The API is exactly the same as that of the corresponding IO::AIO routines, except that you have to specify all arguments except the callback argument. Instead the routines return the values normally passed to the callback. Everything else, including $!
and perls stat cache, are set as expected after these functions return.
You can mix calls to IO::AIO
functions with calls to this module. You must not, however, call these routines from within IO::AIO callbacks, as this causes a deadlock. Start a coro inside the callback instead.
This module also loads AnyEvent::AIO to integrate into the event loop in use, so please refer to its (and AnyEvent's) documentation on how it selects an appropriate event module.
All other functions exported by default by IO::AIO (e.g. aioreq_pri
) will be exported by default by Coro::AIO, too.
Functions that can be optionally imported from IO::AIO can be imported from Coro::AIO or can be called directly, e.g. Coro::AIO::nreqs
.
You cannot specify priorities with aioreq_pri
if your coroutine has a non-zero priority, as this module overwrites the request priority with the current coroutine priority in that case.
For your convenience, here are the changed function signatures for most of the requests, for documentation of these functions please have a look at IO::AIO. Note that requests added by newer versions of IO::AIO will be automatically wrapped as well.
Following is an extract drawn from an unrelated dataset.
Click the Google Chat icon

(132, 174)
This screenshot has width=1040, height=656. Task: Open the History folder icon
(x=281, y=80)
- @results = aio_wait $req
-
This is not originally an IO::AIO request: what it does is to wait for
$req
to finish and return the results. This is most useful withaio_group
requests.Is currently implemented by replacing the
$req
callback (and is very much like a wrapper around$req->cb ()
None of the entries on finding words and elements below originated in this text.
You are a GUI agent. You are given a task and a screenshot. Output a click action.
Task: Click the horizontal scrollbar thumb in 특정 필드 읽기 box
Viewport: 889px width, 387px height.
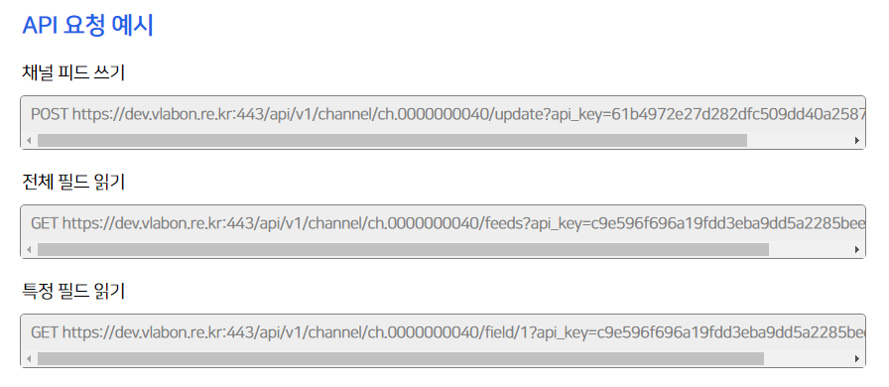pos(401,358)
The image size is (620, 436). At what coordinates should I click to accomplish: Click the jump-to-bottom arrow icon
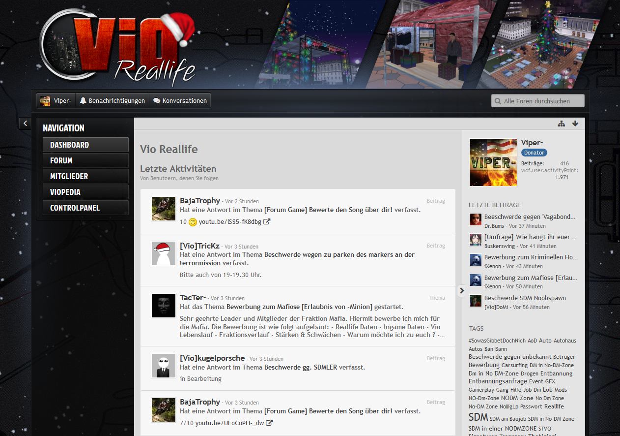[575, 124]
). - $fh = aio_open $pathname, $flags, $mode
- $status = aio_close $fh
- $retval = aio_read $fh,$offset,$length, $data,$dataoffset
- $retval = aio_write $fh,$offset,$length, $data,$dataoffset
- $retval = aio_sendfile $out_fh, $in_fh, $in_offset, $length
- $retval = aio_readahead $fh,$offset,$length
- $status = aio_stat $fh_or_path
- $status = aio_lstat $fh
- $status = aio_unlink $pathname
- $status = aio_rmdir $pathname
- $entries = aio_readdir $pathname
- ($dirs, $nondirs) = aio_scandir $path, $maxreq
- $status = aio_fsync $fh
- $status = aio_fdatasync $fh
- ... = aio_xxx ...
-
Any additional aio requests follow the same scheme: same parameters except you must not specify a callback but instead get the callback arguments as return values.
SEE ALSO
Coro::Socket and Coro::Handle for non-blocking socket operation.